As some of you may know I’m a huge fan of authentically based and well written popular history, biography and historical fiction. Think Stephen Ambrose, David McCullough, Doris Kearns Godwin, Shelby Foote and many others. They took history away from pedantic boredom and brought it to the masses with the verve of real storytelling. Or the writers of fiction like Coleen McCullough  and Ken Follet who brought the past alive with wonderful writing surrounding an aura of historical accuracy.

Now comes Professor Joshua B Freeman’s American Empire – The Rise of a Global Power The Democratic Revolution At Home 1945-2000.  It’s densely factual and slow to read.

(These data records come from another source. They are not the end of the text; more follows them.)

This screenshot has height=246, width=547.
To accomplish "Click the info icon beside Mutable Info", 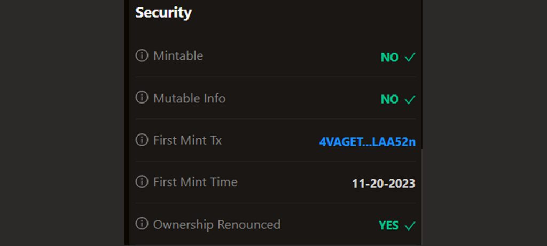I will click(x=142, y=98).
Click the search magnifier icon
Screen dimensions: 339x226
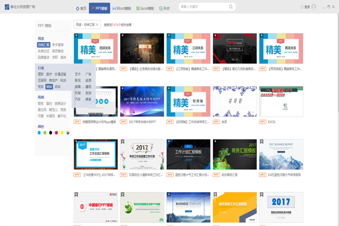(x=231, y=7)
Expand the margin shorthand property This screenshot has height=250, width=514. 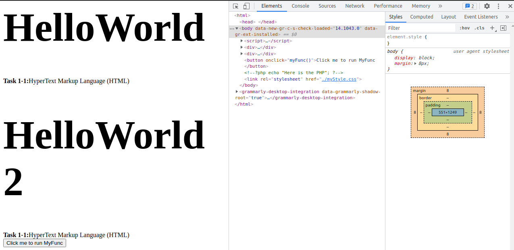416,64
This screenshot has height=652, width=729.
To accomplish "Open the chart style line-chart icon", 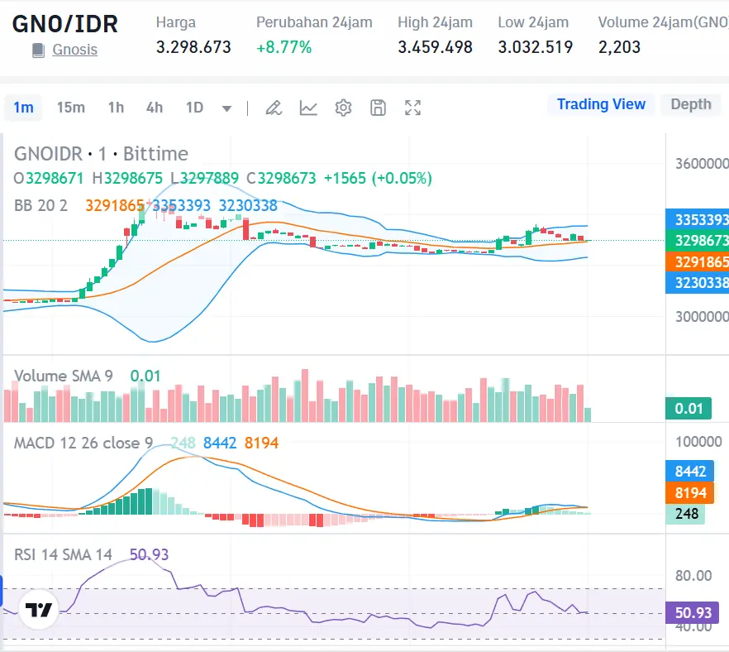I will click(308, 108).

Old school with footnotes you might say. And yet, I couldn’t put it down.  Perhaps it brought out the inner “history geek” in me.  But not really. This is a book that I found by turns both fascinating and appalling. Fascinating in that it tied together all the things about the last thirty years in our countries development that I disliked and showed how they were connected.  And appalling in that the pervasiveness of the trends that brought those developments  about and their interconnections seems likely to mean that they will be with us for a long time.

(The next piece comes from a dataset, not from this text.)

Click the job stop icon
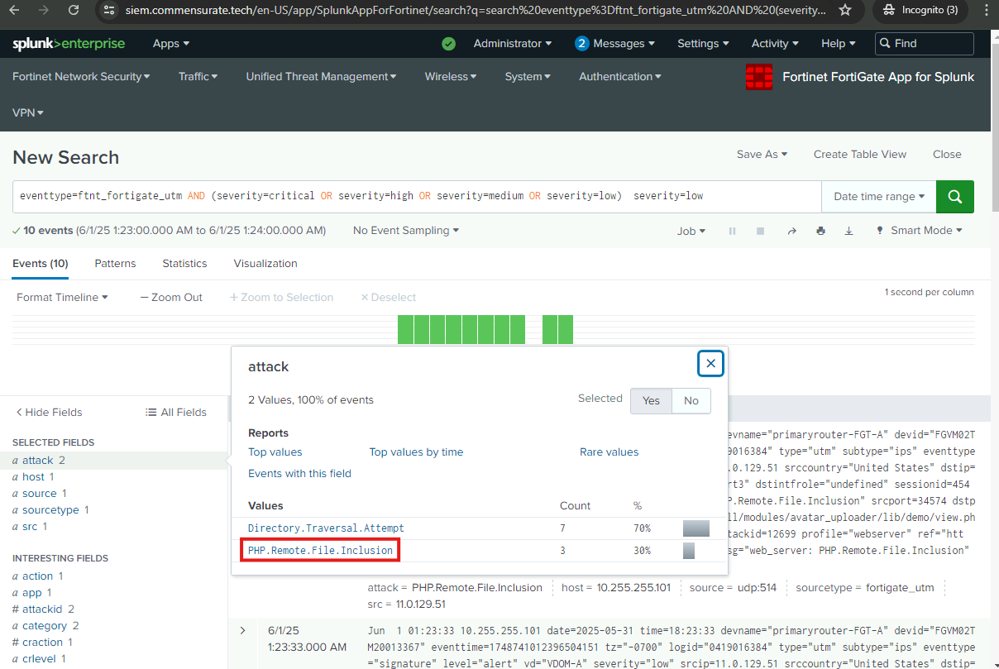 (x=760, y=232)
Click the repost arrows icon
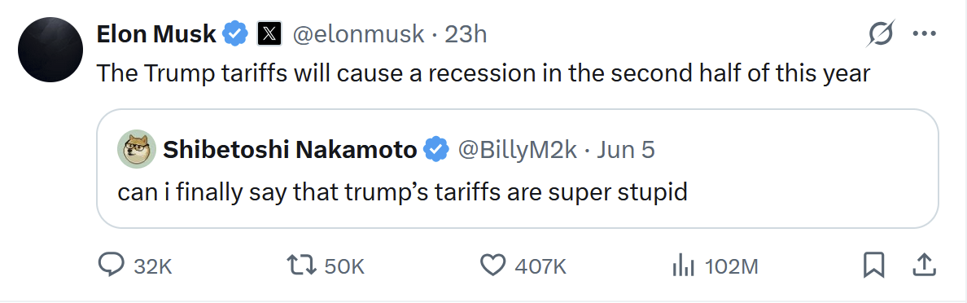Image resolution: width=967 pixels, height=303 pixels. pyautogui.click(x=302, y=266)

In “American Empire,’’, the United States emerges as an empire with a character all its own — modern, often subtle, but unmistakably powerful. The author demonstrates how postwar economic growth helped spur the great process of democratization that placed America in the first rank among nations in terms of standard of living and basic rights for all citizens. Yet, along with the rise of consumerism, globalism and prosperity, the power shifted from the public to the private realm, specifically corporate. From the 1970s onward, Freeman shows how incipient economic inequality, unharnessed military spending and burgeoning political conservatism threatened to check much of that social progress at the end of the century. The expansion of government with the New Deal promoting socially benevolent programs generated an ongoing debate about whether government should be a muscular arm of progressive reform in the fashion of FDR or more restrained, the latter conservatism given new energy by Barry Goldwater’s ascendancy in 1960. Freeman comes down fairly hard on Kennedy’s “hyperbolic rhetoric” and “obsession with manhood and virility,” while the sections on LBJ and the “democratic revolution” of the 1960s, including civil-rights legislation and the antiwar movement, are masterly and thorough. With the dawn of the ’70s, the country moved from “dreams to nightmares,” from equal rights for women and gays toward an utter contempt for government amid Watergate, urban decline, manufacturing shutdowns, stagflation, new corporate models, deregulation and Reaganism. Fascinating yes.  Appalling as well……  

 

4 comments:

Anvilcloud said...

Good report. America has become a strange place to many outsiders recently.

Ms Sparrow said...

You might like to read the blog of daughternumberthree.blogspot.com.
She is a Twin Citian who comments on local and national events. I always find her blog interesting.

Should Fish More said...

Troutbirder
Thanks for pointing this blog out, don't know why I hadn't found it before. I've seen this book in stores, now I'll get a copy.
I'll be interested to see if he covers the rise of the corporate giants such as J.P. Morgan, and Standard Oil.
What's happening now is sometimes termed 'populism', and actually it's quite the opposite.
In your teaching career did you experience being on the outside of political views of your peers? I know in my last 15 years in the private sector, the pharmaceutics industry, I was viewed as odd at best.
Cheers,
Mike

Unknown said...

I will get this book. Thanks for the recommendation. It is good to see some honest books being published that shine the light on the events that have brought us all (your country, my country and most First World counties) to this dreadful return of the 'plantation' culture.